La regulación de la luz y del calor se completaba mediante elementos móviles de protección solar, como porticones de madera, contraventanas o persianas de esparto, que permitían ajustar la relación entre radiación, ventilación y privacidad según la hora del día y la estación.

En muchos casos, estos sistemas se combinaban con espacios intermedios —porches, galerías o patios— que actuaban como filtros climáticos, reduciendo la exposición directa al sol y generando zonas de sombra y ventilación natural.
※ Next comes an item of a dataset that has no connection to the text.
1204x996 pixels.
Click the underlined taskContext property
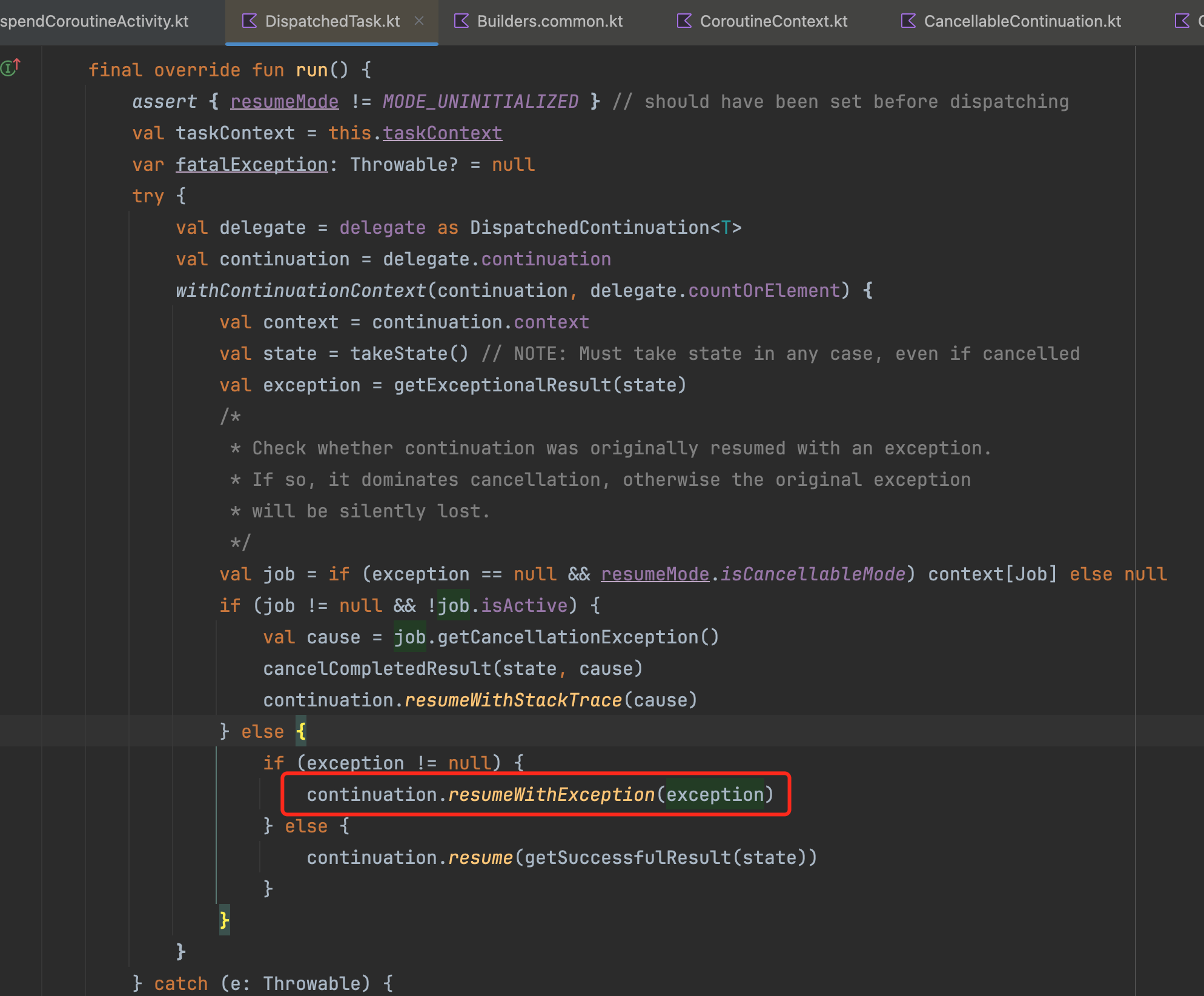point(442,133)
A escala urbana, numerosas ciudades mediterráneas y del mundo árabe desarrollaron configuraciones compactas con calles estrechas y sinuosas. En tejidos como las kasbah o medinas, esta geometría urbana genera sombra durante gran parte del día, disminuye la radiación solar directa sobre fachadas y pavimentos, y contribuye a la creación de microclimas más frescos.
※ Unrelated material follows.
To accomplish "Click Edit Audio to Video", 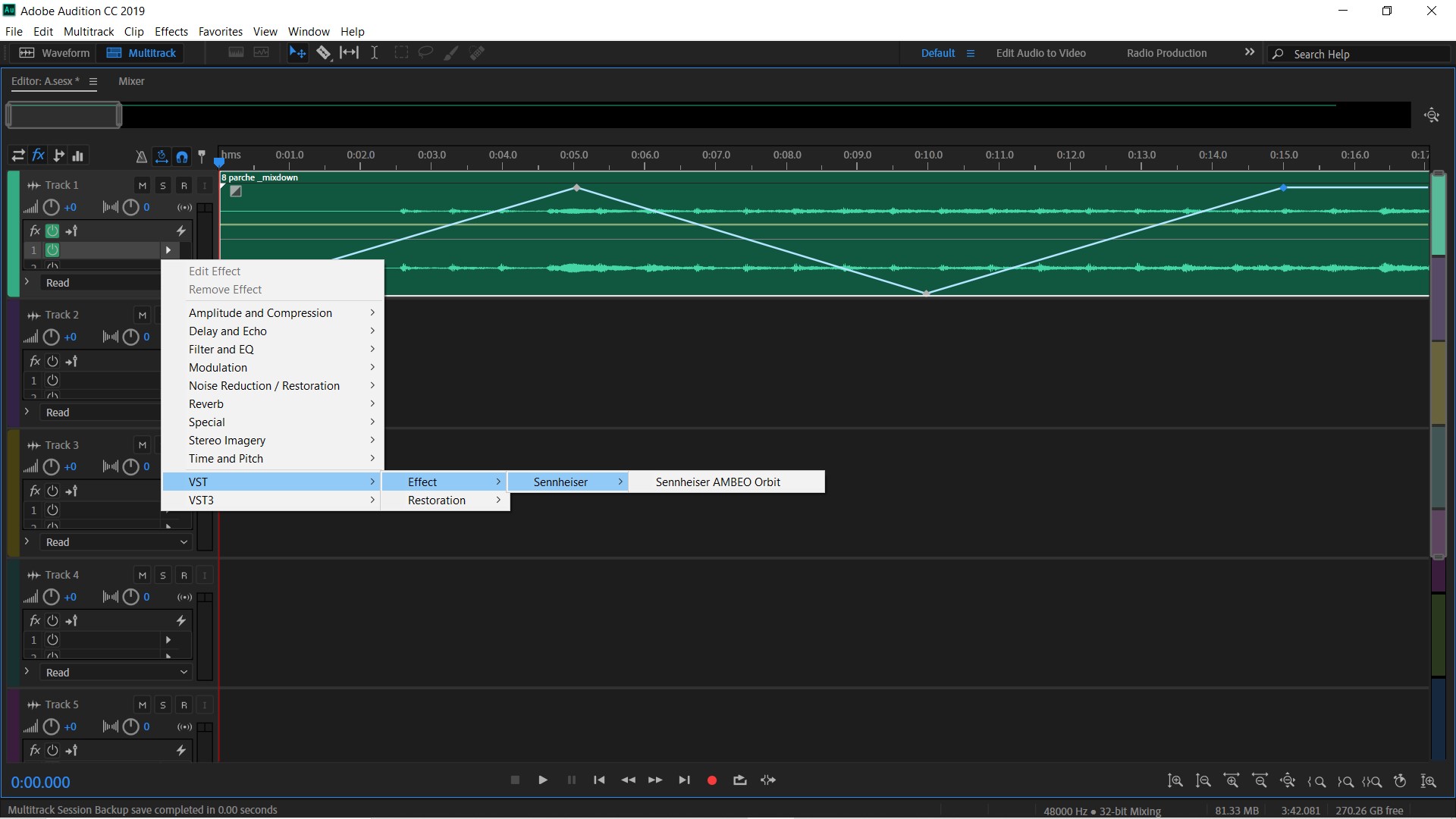I will click(x=1041, y=53).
Diversos estudios sobre arquitectura vernácula han demostrado que estas estrategias no son arbitrarias, sino el resultado de una adaptación progresiva al clima, optimizando la relación entre radiación solar, ventilación e inercia térmica sin necesidad de tecnología.

Estos recursos evidencian que el control solar ha sido históricamente una parte esencial del diseño arquitectónico, adaptando edificios y ciudades al entorno mucho antes de la aparición de los sistemas de climatización modernos.

 

¿Cómo calculamos la incidencia solar en el diseño de edificios?

 

El análisis de la incidencia solar forma parte del proceso de diseño desde las primeras fases del proyecto. No se trata únicamente de orientar el edificio, sino de entender cómo interactúa con el sol a lo largo del año y ajustar sus elementos para optimizar su comportamiento térmico.

El primer paso consiste en estudiar el recorrido solar específico del lugar. Cada ubicación tiene una geometría solar distinta, que varía en función de la latitud y la época del año. Para ello, en arquitectura se utilizan herramientas como las cartas estereográficas, que permiten representar la posición del sol en cada momento y prever cómo incidirá sobre el edificio.

A partir de este análisis inicial, se evalúa cómo la radiación solar afecta a las diferentes fachadas, huecos y espacios interiores. Esto permite identificar en qué momentos el edificio capta energía útil y cuándo, por el contrario, puede producirse sobrecalentamiento.

El siguiente paso es estudiar el comportamiento térmico de la envolvente. A través del coeficiente de transmitancia térmica (valor U) y del análisis de la demanda energética, se determina el equilibrio entre pérdidas y ganancias de calor del edificio.

Con esta información, el proyecto se ajusta de forma iterativa:

  • Se modifica el tamaño y la proporción de las aberturas
  • Se ajusta su posición y orientación
  • Se incorporan o dimensionan elementos de protección solar
  • Se optimizan los materiales y espesores de la envolvente

El objetivo no es obtener una solución exacta desde el inicio, sino ir ajustando el diseño hasta alcanzar un equilibrio entre captación solar en invierno y protección en verano.

En este proceso, las herramientas digitales permiten simular el comportamiento del edificio, pero el principio es sencillo: comprender el sol, entender el material y adaptar la arquitectura a ambos.